- Request:
Reproduce the records below word for word, keeping every line in its original order.

- The data:
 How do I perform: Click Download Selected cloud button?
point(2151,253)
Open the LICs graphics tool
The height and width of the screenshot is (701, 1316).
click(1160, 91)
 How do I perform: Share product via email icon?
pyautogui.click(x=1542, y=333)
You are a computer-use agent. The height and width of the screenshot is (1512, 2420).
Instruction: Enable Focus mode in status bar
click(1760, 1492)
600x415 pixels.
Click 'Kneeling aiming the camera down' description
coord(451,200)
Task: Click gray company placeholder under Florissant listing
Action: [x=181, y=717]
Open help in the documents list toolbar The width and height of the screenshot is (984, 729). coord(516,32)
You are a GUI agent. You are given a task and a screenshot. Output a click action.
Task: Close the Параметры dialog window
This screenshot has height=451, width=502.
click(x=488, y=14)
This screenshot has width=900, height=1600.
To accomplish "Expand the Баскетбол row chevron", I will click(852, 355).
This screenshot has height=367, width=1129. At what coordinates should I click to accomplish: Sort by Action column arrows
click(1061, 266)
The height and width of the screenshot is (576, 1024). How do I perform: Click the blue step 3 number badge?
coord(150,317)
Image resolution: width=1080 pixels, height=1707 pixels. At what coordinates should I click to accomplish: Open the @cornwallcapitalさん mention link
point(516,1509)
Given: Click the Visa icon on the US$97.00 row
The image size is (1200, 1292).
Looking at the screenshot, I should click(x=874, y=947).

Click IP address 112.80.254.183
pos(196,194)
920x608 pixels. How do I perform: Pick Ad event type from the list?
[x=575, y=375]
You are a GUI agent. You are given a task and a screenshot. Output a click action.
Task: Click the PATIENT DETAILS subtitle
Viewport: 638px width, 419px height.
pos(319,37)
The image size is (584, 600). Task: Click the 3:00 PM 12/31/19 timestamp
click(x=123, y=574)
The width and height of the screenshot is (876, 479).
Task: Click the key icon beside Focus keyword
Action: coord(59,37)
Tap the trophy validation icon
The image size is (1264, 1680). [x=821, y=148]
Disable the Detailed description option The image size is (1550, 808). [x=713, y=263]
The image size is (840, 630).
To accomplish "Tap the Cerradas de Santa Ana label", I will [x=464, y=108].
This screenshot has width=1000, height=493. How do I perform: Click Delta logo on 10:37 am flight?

- Exercise solution:
 How do I perform: Click Download Selected cloud button?
point(2151,253)
Open the LICs graphics tool
The height and width of the screenshot is (701, 1316).
click(1160, 91)
 How do I perform: Share product via email icon?
pyautogui.click(x=1542, y=333)
You are a computer-use agent. The height and width of the screenshot is (1512, 2420).
Instruction: Enable Focus mode in status bar
click(1760, 1492)
600x415 pixels.
Click 'Kneeling aiming the camera down' description
coord(451,200)
Task: Click gray company placeholder under Florissant listing
Action: [x=181, y=717]
Open help in the documents list toolbar The width and height of the screenshot is (984, 729). coord(516,32)
You are a GUI agent. You are given a task and a screenshot. Output a click action.
Task: Close the Параметры dialog window
This screenshot has height=451, width=502.
click(x=488, y=14)
This screenshot has width=900, height=1600.
To accomplish "Expand the Баскетбол row chevron", I will click(852, 355).
This screenshot has height=367, width=1129. At what coordinates should I click to accomplish: Sort by Action column arrows
click(1061, 266)
The height and width of the screenshot is (576, 1024). How do I perform: Click the blue step 3 number badge?
coord(150,317)
Image resolution: width=1080 pixels, height=1707 pixels. At what coordinates should I click to accomplish: Open the @cornwallcapitalさん mention link
point(516,1509)
Given: Click the Visa icon on the US$97.00 row
The image size is (1200, 1292).
Looking at the screenshot, I should click(x=874, y=947).

Click IP address 112.80.254.183
pos(196,194)
920x608 pixels. How do I perform: Pick Ad event type from the list?
[x=575, y=375]
You are a GUI agent. You are given a task and a screenshot. Output a click action.
Task: Click the PATIENT DETAILS subtitle
Viewport: 638px width, 419px height.
pos(319,37)
The image size is (584, 600). Task: Click the 3:00 PM 12/31/19 timestamp
click(x=123, y=574)
The width and height of the screenshot is (876, 479).
Task: Click the key icon beside Focus keyword
Action: coord(59,37)
Tap the trophy validation icon
The image size is (1264, 1680). [x=821, y=148]
Disable the Detailed description option The image size is (1550, 808). [x=713, y=263]
The image size is (840, 630).
To accomplish "Tap the Cerradas de Santa Ana label", I will [x=464, y=108].
This screenshot has width=1000, height=493. How do I perform: Click Delta logo on 10:37 am flight?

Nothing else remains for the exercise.